Just as Levene was having his problems, so the charismatic Rotten, who from the outside seemed to be succeeding so well in his bid to destroy both rock and establishment (Bill Grundy and Bob Harris, where are you now?), was suffering similar problems.
"When we started," says Rotten in those clipped measured tones of his, with that glorious edge of sarcasm clearly detectable, "no one could play anything, and that was great. A glorious din. But in the studio, I'm afraid, they took it serious. I mean, Fatty would lay down twenty-one guitar solos. That was nauseous, that pissed me off. I didn't like the sound of that album. Well old-fashioned, well easy. I was given one go at each vocal, and I swore never again would anyone have that much power over me and tell me what I should be doing. The rest of them just liked it that way and didn't like the new songs I was writing. I wrote 'Religion' in the Pistols, and they wouldn't touch it. But then again they wouldn't touch 'God Save The Queen', or 'Anarchy', come to that. They had a very retarded, suburban way of looking at things. You see, I'm quite happy to sit down and listen to Patagonian flute music, but to get the rest of them to understand that is an impossibility. And it all came to head in America and that was the end of that. See, I always thought the Pistols were going to be the end of rock 'n' roll, you know? This is it, killing it off. But ..."

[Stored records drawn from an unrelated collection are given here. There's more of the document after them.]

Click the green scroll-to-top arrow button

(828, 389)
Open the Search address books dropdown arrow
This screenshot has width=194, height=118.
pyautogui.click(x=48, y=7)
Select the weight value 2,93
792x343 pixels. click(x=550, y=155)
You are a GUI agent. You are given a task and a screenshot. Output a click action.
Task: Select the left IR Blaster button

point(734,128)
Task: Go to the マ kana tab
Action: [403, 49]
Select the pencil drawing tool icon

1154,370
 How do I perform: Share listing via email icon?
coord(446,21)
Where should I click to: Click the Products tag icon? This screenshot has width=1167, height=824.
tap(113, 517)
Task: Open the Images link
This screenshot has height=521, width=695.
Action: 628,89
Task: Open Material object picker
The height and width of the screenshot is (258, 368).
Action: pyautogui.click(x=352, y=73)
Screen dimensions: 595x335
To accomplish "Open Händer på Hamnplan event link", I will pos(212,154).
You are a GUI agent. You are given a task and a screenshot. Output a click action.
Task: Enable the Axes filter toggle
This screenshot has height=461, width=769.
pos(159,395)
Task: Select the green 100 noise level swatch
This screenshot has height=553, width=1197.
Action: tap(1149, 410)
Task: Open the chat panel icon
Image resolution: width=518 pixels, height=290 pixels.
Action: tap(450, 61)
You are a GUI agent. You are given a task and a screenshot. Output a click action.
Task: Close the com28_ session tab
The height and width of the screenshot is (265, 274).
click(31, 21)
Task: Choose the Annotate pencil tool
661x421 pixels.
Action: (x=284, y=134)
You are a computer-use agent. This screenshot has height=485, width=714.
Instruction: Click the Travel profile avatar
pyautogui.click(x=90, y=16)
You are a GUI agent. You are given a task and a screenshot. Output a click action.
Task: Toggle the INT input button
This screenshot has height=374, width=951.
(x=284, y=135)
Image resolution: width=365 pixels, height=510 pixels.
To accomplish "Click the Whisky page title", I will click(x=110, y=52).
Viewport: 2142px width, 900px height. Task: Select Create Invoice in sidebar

Instead a whole host of imitators followed while Rotten joined up with Levene and bassist Jah Wobble and drummer Jim Walker, to produce PIL's startling debut album. Ironically enough, the very people who'd stood on a stage for the first time because of Rotten slagged off his new direction mercilessly, completely missing the spirit of the music that coincided so perfectly with punk's original aims.
"I just felt the same way as John did when PIL formed," says Levene. "No producer, no manager, no ridiculous middlemen, and that's how we started. We didn't realise what it would mean. We didn't realise that between us we would be able to run a studio, which we can now, and between the three of us deal with corporation tax and VAT, who nearly had the company closed down. In other words, instead of being in a group, doing your gig and doing your tour and having your producer tell you what to do, and you're not doing anything that Pete Townshend didn't do ten years ago, we were kind of breaking new ground, a lot of new ground. And especially with the sound that we were coming out with."
Which is more than correct. I can remember clearly standing transfixed in a Kentish Town record shop listening to advance copies of that debut album and having my breath taken away by its power, audacity and disturbing qualities. Of course the band never toured with the damn thing. They just retreated into hiding or wherever they went, and emerged with a new record, contained in a Metal Box. Over six sides of vinyl the band had moved ahead again, placing the bass as the single most important instrument and, as in many disco and funk records, letting that along with the drums do all the talking.
"Metal Box was never intended to be listened to all in one go," says Keith. "It was just a load of material from PIL in a Metal Box. I mean, you couldn't listen to it all in one go, it was just a load of singles – play one side, play two sides. You see, we had this meeting with Virgin and they said 'Yeah, but people are going to have to keep getting up from their chairs and turning it over.' And I said 'No, it's not like that. They're not going to be listening to it as an album.' The idea is that they've got a load of material from PIL which they can listen to when they want. I mean, I couldn't listen to it all in one go!"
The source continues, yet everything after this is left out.